Comme expliqué en propos liminaire, la dématérialisation est un procédé qui vise à supprimer le support papier des documents au profit de fichiers électroniques. De plus en plus de sociétés optent pour la dématérialisation des documents car elle présente bon nombre d’avantages :

  • une innovation : l’amélioration de la productivité ;

  • une simplification des traitements ;

  • une avancée écologique : objectif zéro papier (mais qui ne prend pas en compte l’énergie nécessaire pour refroidir les serveurs et les terminaux des utilisateurs) ;

  • une simplification de la vie et un développement économique : il n’y a plus besoin de se déplacer ;

  • un facteur social : une amélioration dans les échanges (instantanéité) ;

  • un gain de temps consacré à la recherche de documents ;

  • la division par 10 de l’espace et du budget consacrés aux archives ;

  • la sécurisation des données archivées.

Ces avantages impactent directement le métier d’asset manager et contribuent à faire de la dématérialisation un levier d’optimisation de ses pratiques professionnelles pour améliorer la gestion de ses propres archives.

Néanmoins, pour ne pas anéantir la valeur juridique des documents qu’il dématérialise, il ne doit pas négliger la définition juridique du contrat afin d’en faire bonne application dans le cadre de la dématérialisation de son service.

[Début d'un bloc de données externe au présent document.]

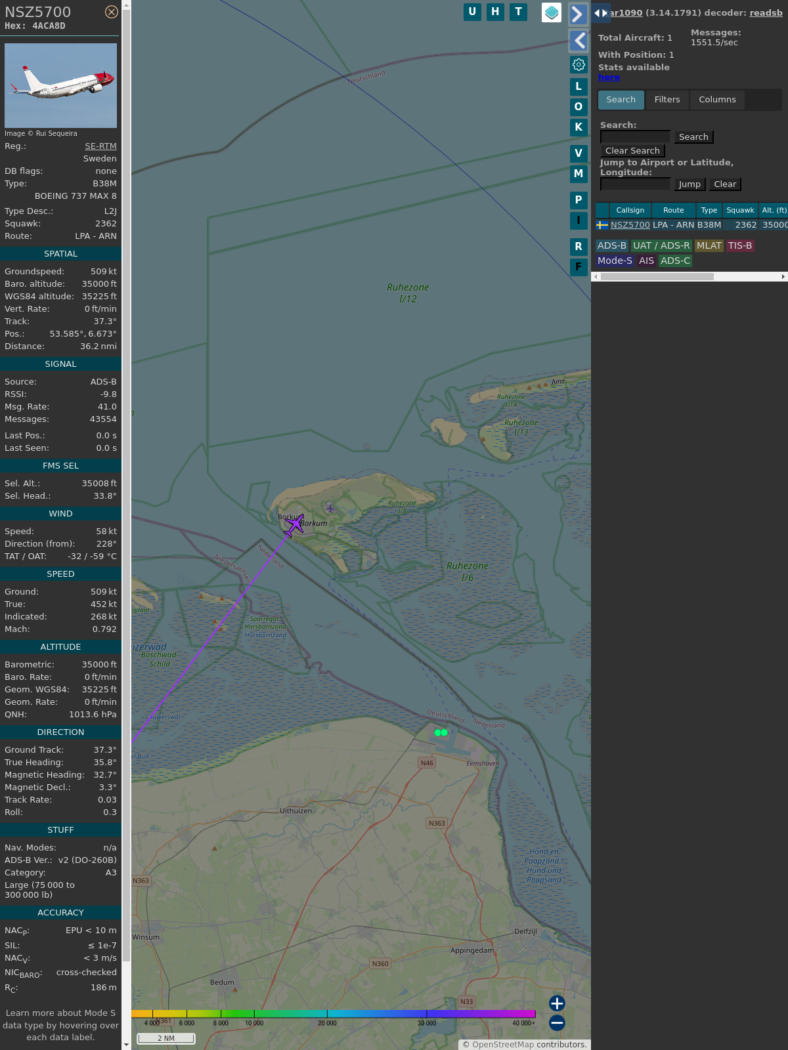This screenshot has width=788, height=1050.
Task: Toggle the H map button
Action: pos(495,12)
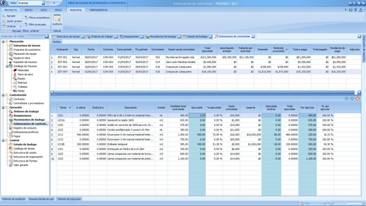Move row up with arrow icon
The height and width of the screenshot is (206, 366).
pyautogui.click(x=346, y=99)
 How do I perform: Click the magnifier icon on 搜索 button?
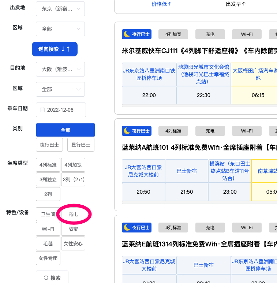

Il se doit aussi d’analyser les caractéristiques de la signature électronique qui donne à l’engagement sa valeur juridique, de prendre en compte le respect de la confidentialité des données stockées sur les serveurs et d’analyser la preuve qu’elle fournit.

L’article 1101 du Code civil définit le contrat comme « un accord de volontés entre deux ou plusieurs personnes destiné à créer, modifier, transmettre ou éteindre des obligations ». Le contrat peut être verbal ou écrit. Néanmoins, en matière de dématérialisation, seul le contrat écrit a un intérêt à être traité puisqu’il va être le seul à nécessiter un changement de forme.

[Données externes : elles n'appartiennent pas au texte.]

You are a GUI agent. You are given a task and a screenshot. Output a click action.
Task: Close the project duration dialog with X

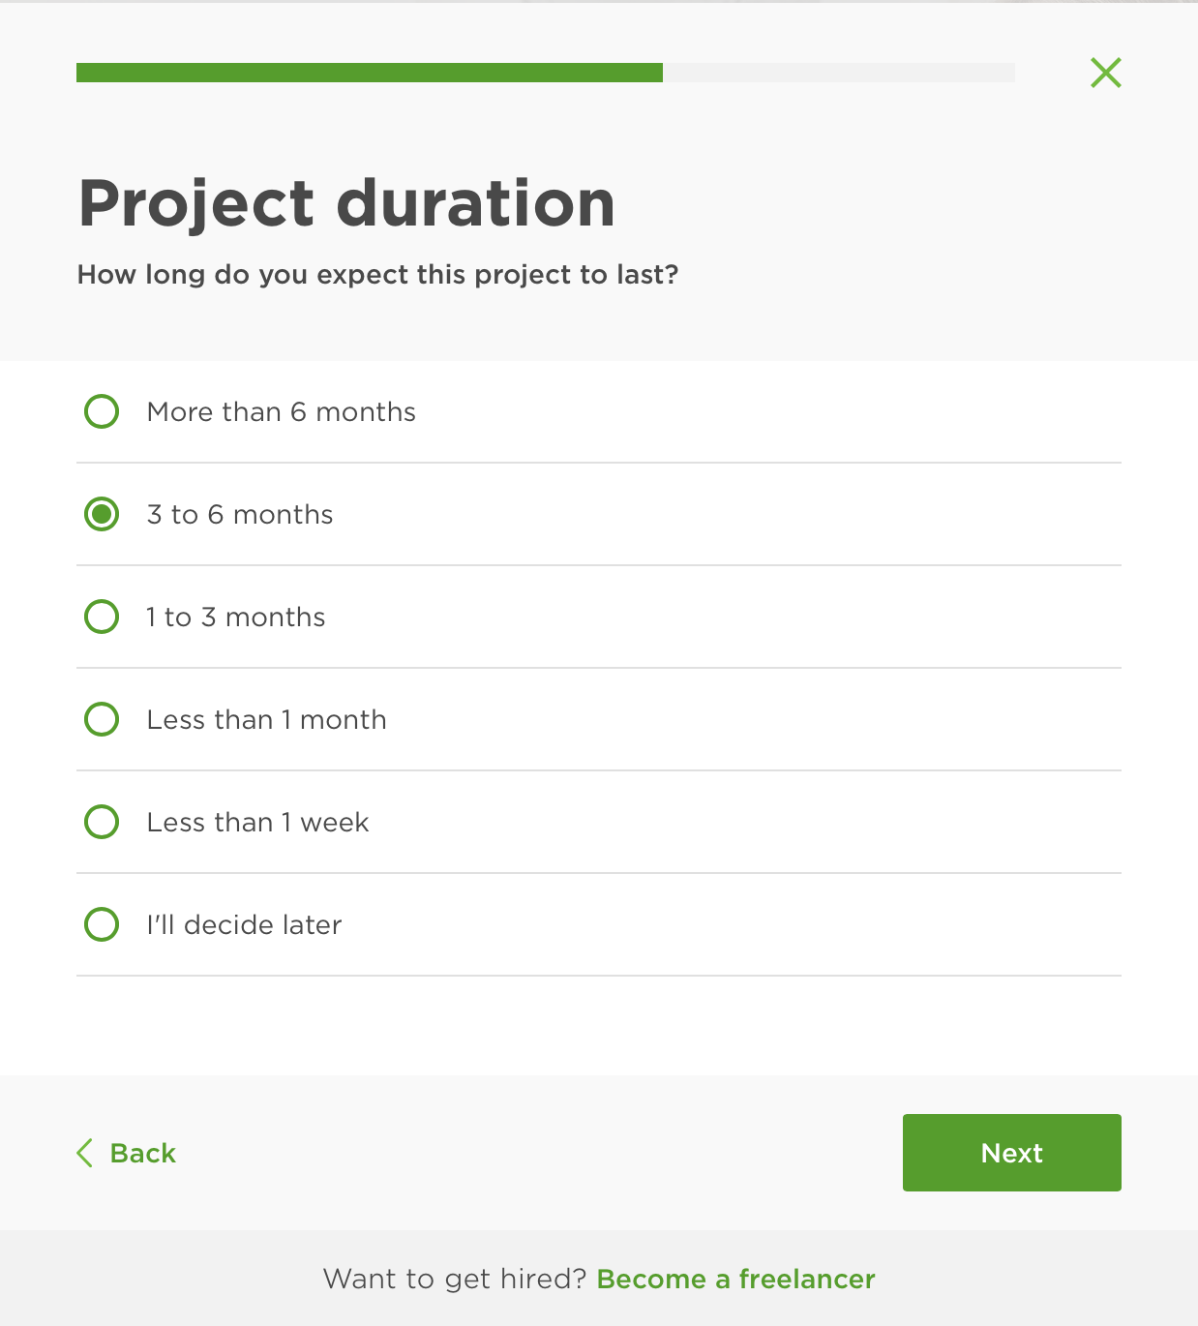[1105, 73]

L’article 1128 du Code civil, quant à lui, donne les conditions de validité du contrat. Il dispose que « sont nécessaires à la validité d’un contrat :

  • 1° Le consentement des parties ;

  • 2° Leur capacité de contracter ;

  • 3° Un contenu licite et certain ».

Le contrat écrit est donc initialement l’acte faisant foi de l’engagement synallagmatique pris entre les parties et de leur capacité à le contracter. Il est indispensable en ce qu’il permet de régir les rapports entre les parties. C’est, en effet, l’apport de l’adage « Les conventions légalement formées tiennent lieu de loi à ceux qui les ont faites »1.

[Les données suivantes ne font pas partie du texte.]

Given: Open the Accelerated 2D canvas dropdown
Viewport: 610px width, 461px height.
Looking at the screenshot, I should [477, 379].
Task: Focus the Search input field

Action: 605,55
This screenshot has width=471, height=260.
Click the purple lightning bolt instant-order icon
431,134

Le contrat écrit est le seul moyen de preuve de cet engagement des parties en cas de litige menant à un contentieux judiciaire qui engagerait plus de 1 500 euros (article 1359 du Code civil), montant très rapidement dépassé en matière immobilière.

Initialement, pour assurer l’intégrité de la preuve, l’acte joint au procès devait être un original signé manuscritement par les parties, car l’étude d’un graphologue permettait de certifier incontestablement l’apposition de l’accord de volonté des parties et d’attester de leurs identités.

Le principal problème juridique que pose la dématérialisation est donc la question de la force probante en tant que preuve judiciairement recevable des actes dématérialisés de par les questions d’intégrité qui peuvent légitimement être soulevées au sujet de la signature électronique.

En l’espèce, par exemple, avant d’enclencher un processus de dématérialisation dans un service d’asset management, il est indispensable de s’assurer de la valeur juridique des documents dématérialisés tels que les baux et, par conséquent, de la recevabilité légale de la signature électronique.

1 NDÉ. Il s’agit de la première phrase de l’ancienne version de l’article 1134 du Code civil, en vigueur du 17 février 1804 au 01 octobre 2016.

1 NDÉ. Il s’agit de la première phrase de l’ancienne version de l’article 1134 du Code civil, en vigueur du 17 février 1804 au 01 octobre 2016.